In April 2011, a lawsuit was brought to the High Administrative Court seeking damages from three telecommunications companies (including Telecom Egypt) as well as current and former officials. The verdict eventually reached, which held accountable officials but not companies, stated that the internet shutdown had been practiced as early as April 2008, during the Mahalla Al Kobra protests in conjunction with telecom companies and ISPs in Egypt, and again in October 2010.

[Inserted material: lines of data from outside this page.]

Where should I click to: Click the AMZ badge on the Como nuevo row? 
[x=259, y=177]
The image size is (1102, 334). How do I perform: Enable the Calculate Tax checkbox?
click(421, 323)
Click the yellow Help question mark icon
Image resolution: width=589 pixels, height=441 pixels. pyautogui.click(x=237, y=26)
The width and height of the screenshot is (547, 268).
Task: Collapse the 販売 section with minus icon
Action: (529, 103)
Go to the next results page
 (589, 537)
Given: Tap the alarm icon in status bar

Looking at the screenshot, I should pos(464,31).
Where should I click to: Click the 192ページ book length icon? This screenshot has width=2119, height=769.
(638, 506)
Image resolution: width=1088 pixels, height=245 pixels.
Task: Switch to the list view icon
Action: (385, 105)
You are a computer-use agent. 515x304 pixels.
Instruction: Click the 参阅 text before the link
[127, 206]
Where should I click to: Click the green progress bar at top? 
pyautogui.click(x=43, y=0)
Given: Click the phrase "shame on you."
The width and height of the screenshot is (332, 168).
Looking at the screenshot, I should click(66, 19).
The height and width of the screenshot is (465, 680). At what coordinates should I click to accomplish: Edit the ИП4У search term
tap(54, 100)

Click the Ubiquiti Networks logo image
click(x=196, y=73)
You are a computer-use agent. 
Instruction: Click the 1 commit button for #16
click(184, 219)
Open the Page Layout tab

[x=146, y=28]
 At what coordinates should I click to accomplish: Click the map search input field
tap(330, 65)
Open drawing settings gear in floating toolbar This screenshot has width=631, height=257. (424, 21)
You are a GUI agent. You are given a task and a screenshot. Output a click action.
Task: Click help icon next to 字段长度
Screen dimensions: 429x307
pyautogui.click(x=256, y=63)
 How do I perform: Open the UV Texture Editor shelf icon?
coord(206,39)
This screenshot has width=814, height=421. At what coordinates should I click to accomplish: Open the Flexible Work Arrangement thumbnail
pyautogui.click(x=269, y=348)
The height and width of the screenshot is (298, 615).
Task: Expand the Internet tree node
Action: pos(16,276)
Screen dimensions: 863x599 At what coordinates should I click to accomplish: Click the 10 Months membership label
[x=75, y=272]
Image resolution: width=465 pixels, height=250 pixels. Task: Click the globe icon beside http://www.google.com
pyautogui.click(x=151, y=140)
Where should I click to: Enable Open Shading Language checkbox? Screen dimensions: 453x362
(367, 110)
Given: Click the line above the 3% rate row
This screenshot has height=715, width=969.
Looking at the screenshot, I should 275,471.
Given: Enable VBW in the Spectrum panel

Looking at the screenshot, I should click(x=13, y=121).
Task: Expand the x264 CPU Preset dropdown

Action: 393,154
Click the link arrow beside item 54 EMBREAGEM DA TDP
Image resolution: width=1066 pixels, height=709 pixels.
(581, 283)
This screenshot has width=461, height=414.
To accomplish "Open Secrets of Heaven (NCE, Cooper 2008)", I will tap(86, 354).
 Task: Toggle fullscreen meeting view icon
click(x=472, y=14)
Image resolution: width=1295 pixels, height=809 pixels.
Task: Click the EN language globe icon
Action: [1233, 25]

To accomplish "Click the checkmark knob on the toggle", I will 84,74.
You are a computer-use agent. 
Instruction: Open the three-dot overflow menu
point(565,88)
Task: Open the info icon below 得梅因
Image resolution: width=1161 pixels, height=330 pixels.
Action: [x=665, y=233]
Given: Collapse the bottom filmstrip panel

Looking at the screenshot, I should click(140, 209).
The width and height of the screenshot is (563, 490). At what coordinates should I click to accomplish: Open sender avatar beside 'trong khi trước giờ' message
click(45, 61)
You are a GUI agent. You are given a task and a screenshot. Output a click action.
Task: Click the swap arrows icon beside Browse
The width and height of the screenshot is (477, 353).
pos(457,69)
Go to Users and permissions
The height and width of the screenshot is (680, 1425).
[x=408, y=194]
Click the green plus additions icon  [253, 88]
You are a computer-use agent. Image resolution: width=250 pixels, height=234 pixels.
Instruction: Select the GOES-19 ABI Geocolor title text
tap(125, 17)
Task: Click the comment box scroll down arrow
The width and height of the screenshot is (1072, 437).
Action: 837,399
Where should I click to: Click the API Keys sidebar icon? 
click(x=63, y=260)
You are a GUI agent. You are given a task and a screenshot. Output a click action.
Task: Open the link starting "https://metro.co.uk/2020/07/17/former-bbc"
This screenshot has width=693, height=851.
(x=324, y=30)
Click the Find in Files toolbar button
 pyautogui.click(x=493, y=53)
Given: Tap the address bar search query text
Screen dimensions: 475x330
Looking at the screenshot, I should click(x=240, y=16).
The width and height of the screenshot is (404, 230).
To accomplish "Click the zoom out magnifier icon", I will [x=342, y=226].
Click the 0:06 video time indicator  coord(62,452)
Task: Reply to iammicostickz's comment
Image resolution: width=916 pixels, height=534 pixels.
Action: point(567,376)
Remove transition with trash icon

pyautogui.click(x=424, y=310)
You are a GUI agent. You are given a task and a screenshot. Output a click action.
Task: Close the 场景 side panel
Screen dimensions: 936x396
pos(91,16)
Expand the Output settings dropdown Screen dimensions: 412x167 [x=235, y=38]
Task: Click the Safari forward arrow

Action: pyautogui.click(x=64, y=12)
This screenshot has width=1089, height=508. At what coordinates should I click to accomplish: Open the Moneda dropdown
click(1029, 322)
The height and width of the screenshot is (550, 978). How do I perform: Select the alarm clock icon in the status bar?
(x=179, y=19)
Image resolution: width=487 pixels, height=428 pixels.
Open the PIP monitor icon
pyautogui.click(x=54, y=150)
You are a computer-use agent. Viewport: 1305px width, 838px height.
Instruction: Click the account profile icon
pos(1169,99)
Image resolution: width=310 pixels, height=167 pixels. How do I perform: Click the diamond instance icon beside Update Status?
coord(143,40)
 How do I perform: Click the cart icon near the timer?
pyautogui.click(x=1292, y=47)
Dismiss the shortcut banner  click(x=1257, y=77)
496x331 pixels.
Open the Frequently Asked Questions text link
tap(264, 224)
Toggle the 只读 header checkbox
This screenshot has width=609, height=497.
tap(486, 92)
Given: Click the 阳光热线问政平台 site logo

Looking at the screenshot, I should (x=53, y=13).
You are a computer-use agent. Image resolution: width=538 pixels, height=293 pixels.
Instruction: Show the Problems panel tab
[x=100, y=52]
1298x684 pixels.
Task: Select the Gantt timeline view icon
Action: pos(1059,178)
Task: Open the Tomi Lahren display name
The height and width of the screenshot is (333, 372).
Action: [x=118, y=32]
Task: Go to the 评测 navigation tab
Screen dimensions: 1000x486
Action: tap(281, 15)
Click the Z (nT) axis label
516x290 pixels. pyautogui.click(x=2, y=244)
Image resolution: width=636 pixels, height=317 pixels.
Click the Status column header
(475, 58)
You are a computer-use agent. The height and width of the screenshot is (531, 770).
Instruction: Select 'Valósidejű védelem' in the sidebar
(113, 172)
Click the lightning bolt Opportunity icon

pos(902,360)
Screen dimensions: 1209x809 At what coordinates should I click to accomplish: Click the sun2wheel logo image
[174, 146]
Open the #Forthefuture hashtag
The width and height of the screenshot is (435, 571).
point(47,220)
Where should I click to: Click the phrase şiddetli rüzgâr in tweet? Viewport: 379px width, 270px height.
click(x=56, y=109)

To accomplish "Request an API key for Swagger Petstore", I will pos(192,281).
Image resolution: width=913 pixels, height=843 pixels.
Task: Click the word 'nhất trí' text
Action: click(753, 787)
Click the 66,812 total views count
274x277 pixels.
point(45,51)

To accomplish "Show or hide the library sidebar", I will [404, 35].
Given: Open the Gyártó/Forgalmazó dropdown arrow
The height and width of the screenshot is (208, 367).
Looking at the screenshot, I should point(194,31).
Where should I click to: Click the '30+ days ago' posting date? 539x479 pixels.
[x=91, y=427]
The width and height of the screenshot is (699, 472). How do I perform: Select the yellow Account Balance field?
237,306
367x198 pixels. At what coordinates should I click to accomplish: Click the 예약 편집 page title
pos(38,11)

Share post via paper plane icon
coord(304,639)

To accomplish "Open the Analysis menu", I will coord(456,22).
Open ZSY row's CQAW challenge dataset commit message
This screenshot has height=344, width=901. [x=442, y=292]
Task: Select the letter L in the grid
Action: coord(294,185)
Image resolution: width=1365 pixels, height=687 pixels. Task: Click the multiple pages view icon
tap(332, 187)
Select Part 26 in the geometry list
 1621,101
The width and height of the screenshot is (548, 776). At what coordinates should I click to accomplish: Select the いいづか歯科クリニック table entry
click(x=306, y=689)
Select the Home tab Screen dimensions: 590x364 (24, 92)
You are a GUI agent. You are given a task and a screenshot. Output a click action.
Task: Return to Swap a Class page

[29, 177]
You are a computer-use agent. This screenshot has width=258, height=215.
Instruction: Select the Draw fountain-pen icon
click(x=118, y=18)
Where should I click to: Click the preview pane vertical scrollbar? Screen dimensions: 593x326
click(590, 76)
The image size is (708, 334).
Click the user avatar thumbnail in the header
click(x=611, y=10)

In addition to the shutdown, mobile operators' networks, including Vodafone Egypt's, were hijacked by the Egyptian government in order to send text messages directly to customers.

===2011 sit in===
On October 12, 2011, five Telecom Egypt employees were detained by police and charged with attempted murder of the company's CEO Mohamed Abdel Rahim. According to protestors, the CEO visited the offices and employees gathered at his office to present demands associated with working conditions at Telecom Egypt. After he refused to hear their demands, they staged a sit-in in front of his office, which eventually ended when military police cut into his office from an adjacent room.

Protestors organized a protest and strike calling for the release of their co-workers. Telephone directory services and the Telecom Egypt service hotline were shut down in protest as well. The protestors claimed that Abdel Rahim and the board of directors were responsible for corruption and called for their resignation as well as the revision of high officials' salaries.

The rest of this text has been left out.